**Task to carry out**.
Edit the part that opens with the line containing "You are a computer-use agent. Image" and closes with the line containing "(x=729, y=371)": change "hip measurement" to "waist measurement", keep everything else the same, and write out only those lines.

**Records provided**.
-------
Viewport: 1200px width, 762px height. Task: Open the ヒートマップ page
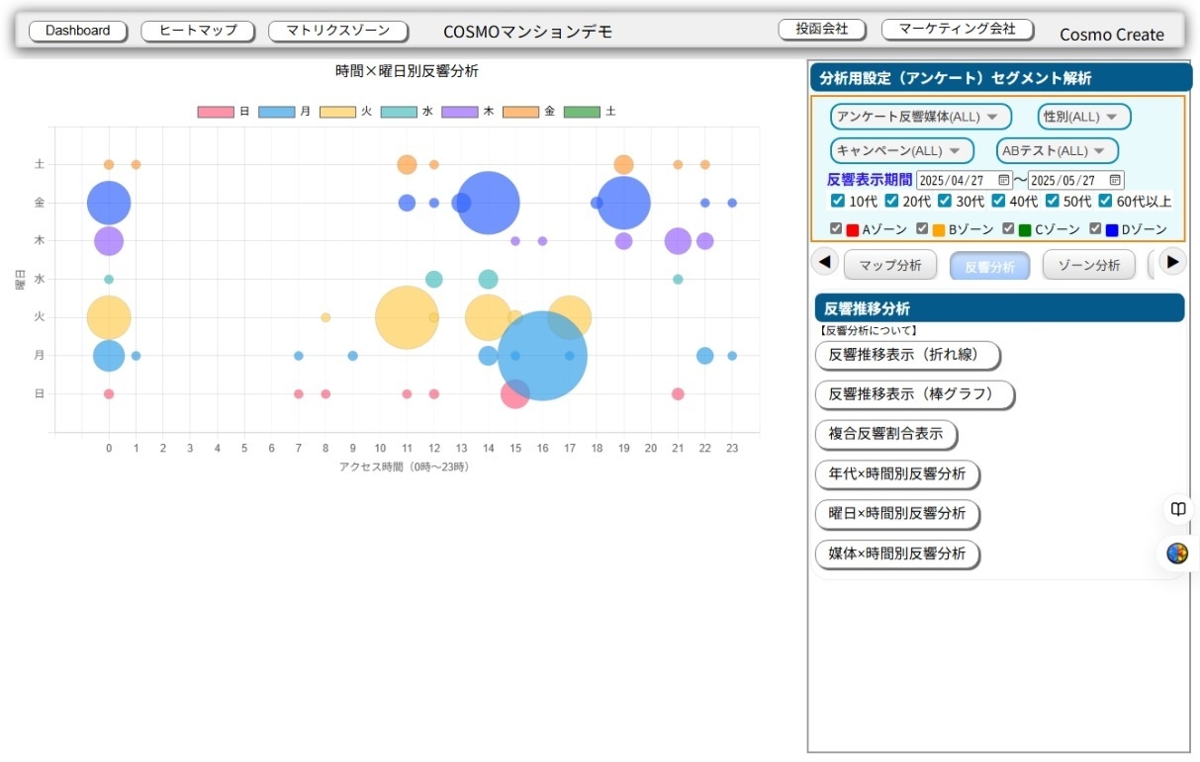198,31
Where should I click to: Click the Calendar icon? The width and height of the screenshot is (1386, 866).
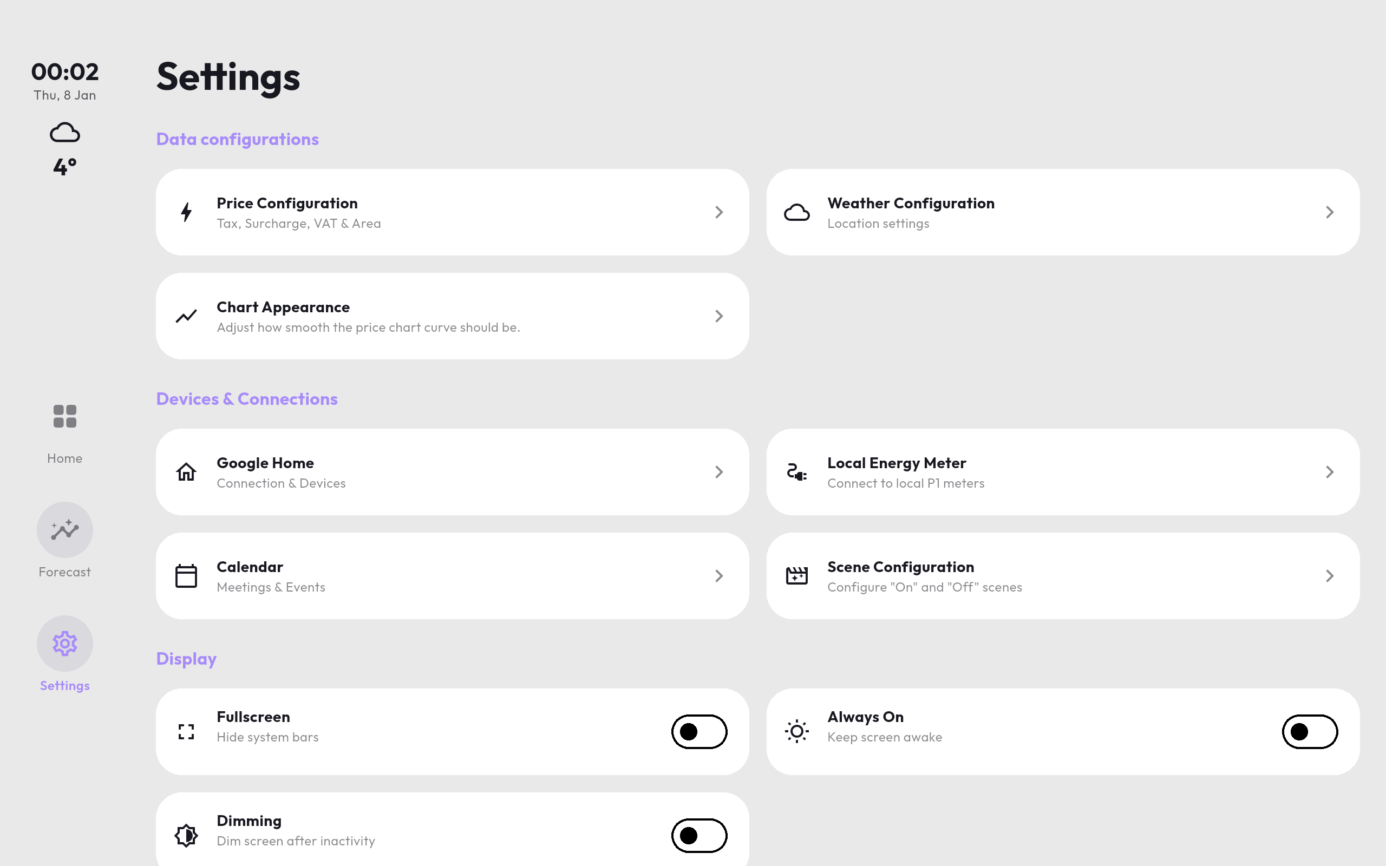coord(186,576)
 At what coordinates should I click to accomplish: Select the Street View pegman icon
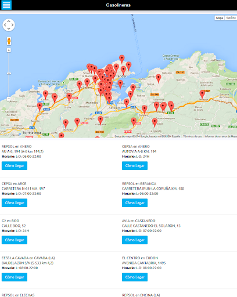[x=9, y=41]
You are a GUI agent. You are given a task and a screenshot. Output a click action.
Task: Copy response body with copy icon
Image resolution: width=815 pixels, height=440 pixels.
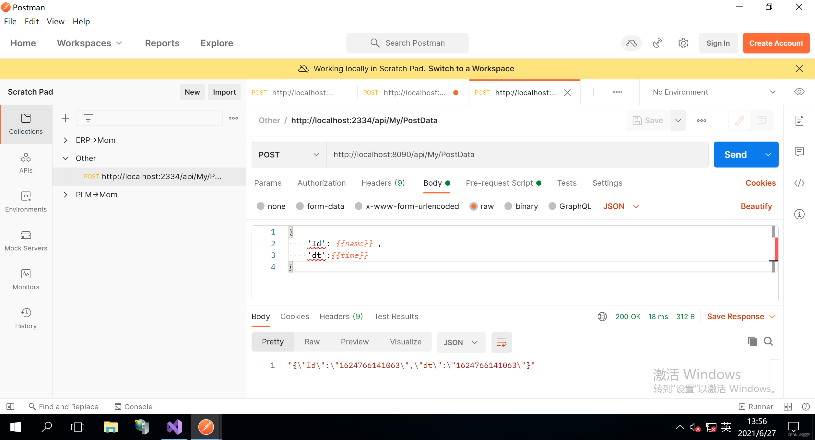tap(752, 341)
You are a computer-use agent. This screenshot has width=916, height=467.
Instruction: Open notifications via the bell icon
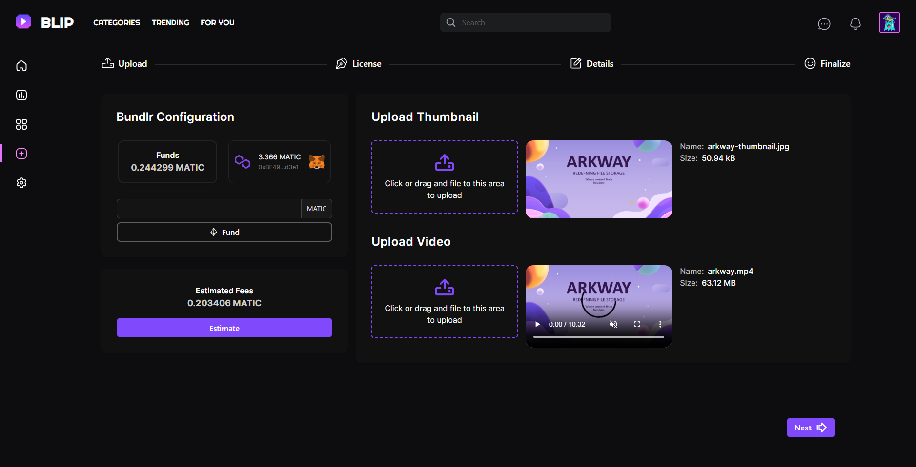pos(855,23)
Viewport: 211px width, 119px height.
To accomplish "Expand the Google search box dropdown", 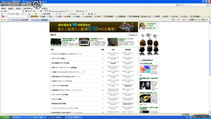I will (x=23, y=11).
-------
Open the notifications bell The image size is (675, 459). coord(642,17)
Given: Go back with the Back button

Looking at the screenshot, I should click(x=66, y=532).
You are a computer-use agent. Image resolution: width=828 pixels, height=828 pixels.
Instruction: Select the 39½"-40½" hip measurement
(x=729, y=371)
-------
**Output**.
You are a computer-use agent. Image resolution: width=828 pixels, height=828 pixels.
Instruction: Select the 39½"-40½" waist measurement
(x=729, y=371)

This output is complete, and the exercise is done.